Speaking of greenhouse gas emissions and climate change, I’d like to take a minute to discuss the numbers because we often talk about it in the abstract, but rarely hone in on details. The general consensus is that we have a budget of about 715Gt (gigatons; 1 = 1 billion tons) remaining that can be emitted and still (hypothetically) avoid 2oC of global warming (the target outlined in the Paris Agreement). Each of the past 4 years, we’ve released a little over 36Gt globally. Meaning, at this rate, we have at most 20 years left before we blow through our limit.
Maybe that sounds like enough time to get our act together. After all, renewable energy is about to be cheaper than fossil fuels and the EV revolution is right around the corner! Sadly, it’s not that simple. Each step along the way will lead to compounding destabilization effects with completely unpredictable consequence: A few weeks ago, the arctic circle was 45 degrees above its average temperature. Immediately after, the East Coast was hit by a “blast cyclone” which caused Boston to experience a 100 year flood for the second time this year.
Making a Difference
Now, racial disparities in fenceline zones and climate change may seem like two separate issues, but they’re really not. The same forces that contaminate our landfills and pollute our air and water are producing the emissions that are warming our planet. By making deep changes to our systems of production, consumption, and social organization, we will solve both problems.
The good news is that solutions to these problems already exist. More often than not, it’s the people on the frontlines that have the best answers. All across the world, marginalized communities have developed localized food systems, community-owned renewable energy production, carbon-free public transportation, strategies for reusing, recycling, and reducing waste, and environmentally sound building practices.

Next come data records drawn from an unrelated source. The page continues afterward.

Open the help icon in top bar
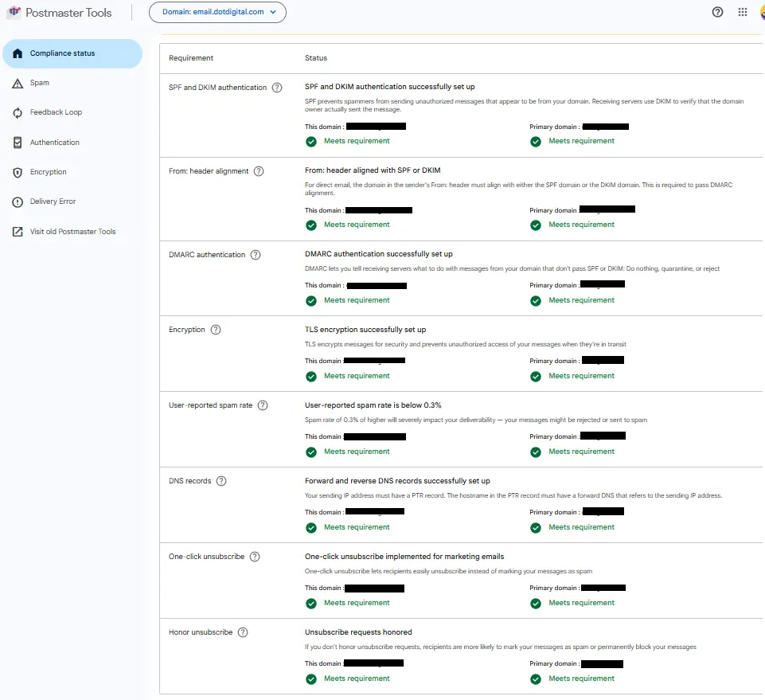This screenshot has height=700, width=765. coord(717,12)
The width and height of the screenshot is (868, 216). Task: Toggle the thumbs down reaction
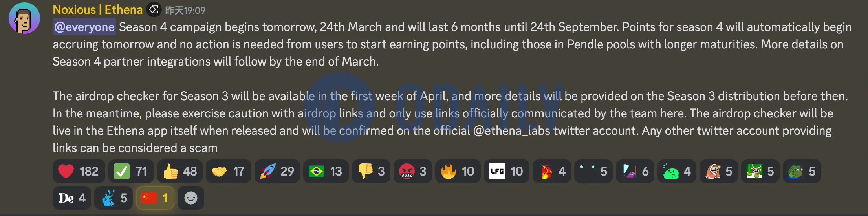(x=371, y=171)
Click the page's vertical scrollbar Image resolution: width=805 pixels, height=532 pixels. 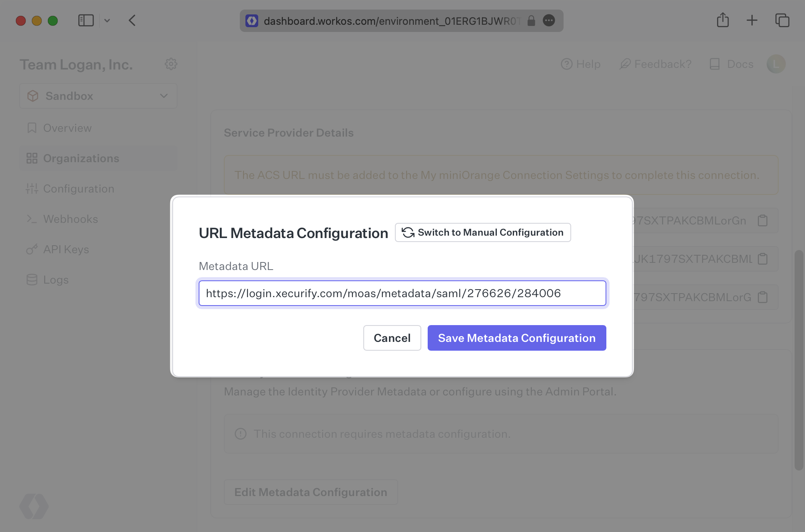click(799, 359)
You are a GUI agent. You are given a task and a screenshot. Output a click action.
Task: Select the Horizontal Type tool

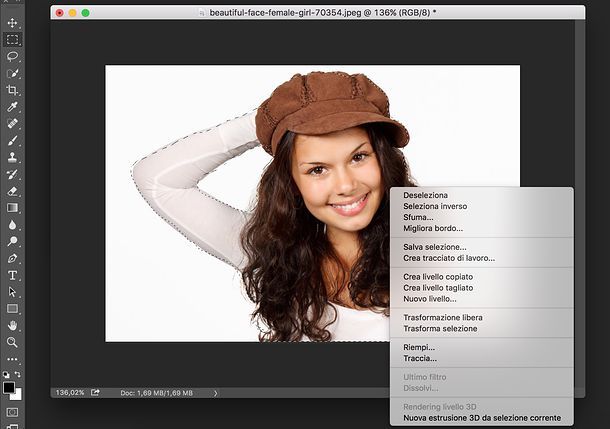(x=13, y=275)
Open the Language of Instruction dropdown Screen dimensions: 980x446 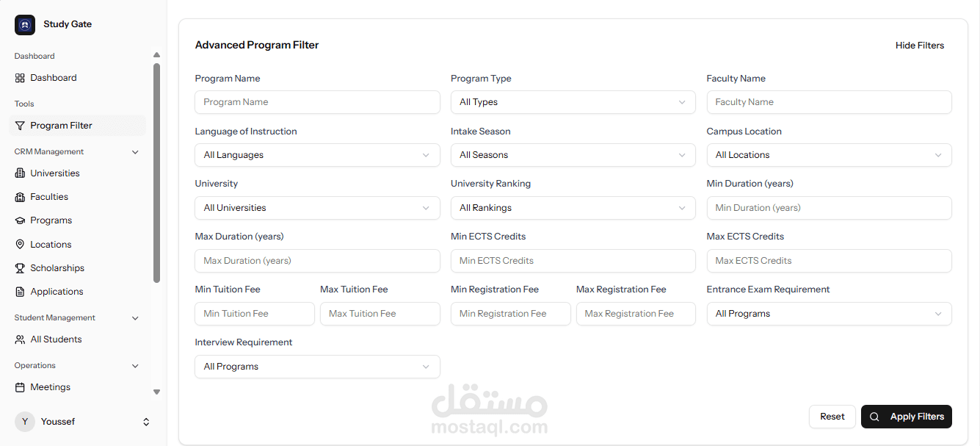317,155
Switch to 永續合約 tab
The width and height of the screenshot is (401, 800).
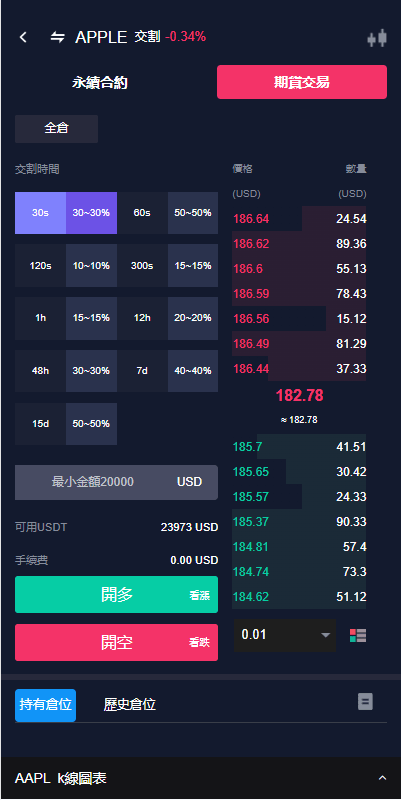(x=99, y=82)
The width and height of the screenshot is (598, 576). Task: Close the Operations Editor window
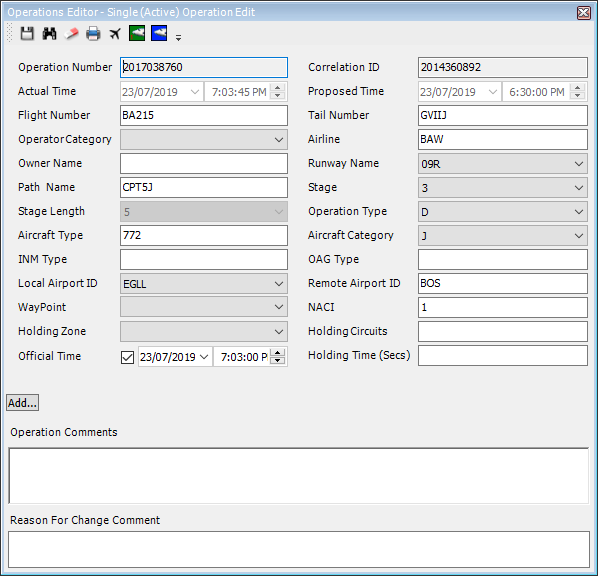(x=584, y=13)
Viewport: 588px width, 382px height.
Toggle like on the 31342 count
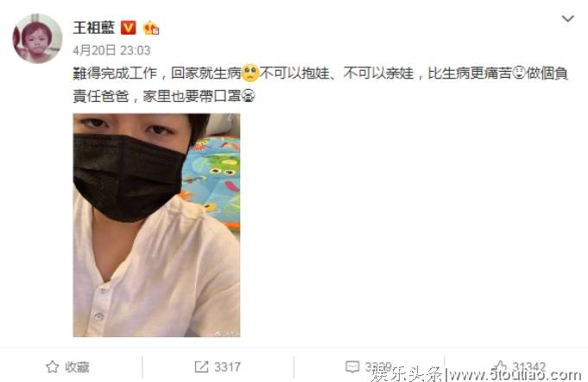(529, 366)
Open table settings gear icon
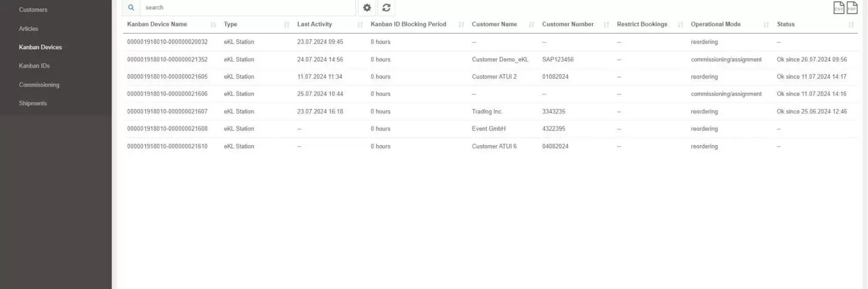Screen dimensions: 868x289 [x=367, y=8]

It is our responsibility as social workers to gain familiarity with these efforts and support local communities in their efforts to implement them through leveraging our access to resources, media platforms, and political decision-making.
For the challenges that seem less local in scale, like industrial production and powering the electricity grid of big cities, remember that 85% of global warming is caused by fossil fuel emissions and we already have – right now – the technology to transition to 100% renewables. Another huge contributor to climate change is deforestation. Studies suggest that stopping deforestation at its current rate and beginning to restore lost forests would be the environmental equivalent of taking all of the world’s 1.5 billion cars off the road. As social workers, we must understand the science and scope of these problems and advocate locally and at higher levels for policies of swift transition and restorative justice for fenceline communities.
For too long, social work has dissociated from environmental concerns, believing them to be the purview of other disciplines. That attitude has been misguided. Environmental justice intersects with all the daunting challenges the profession tackles: from poverty and food insecurity to access to physical and mental health care. If these environmental problems continue to get worse, every other challenge will also be exacerbated. Conversely, localized solutions to environmental problems can also dovetail with solutions in other sectors. As a profession that cares about real structural change, environmental justice should be at the center of our mission.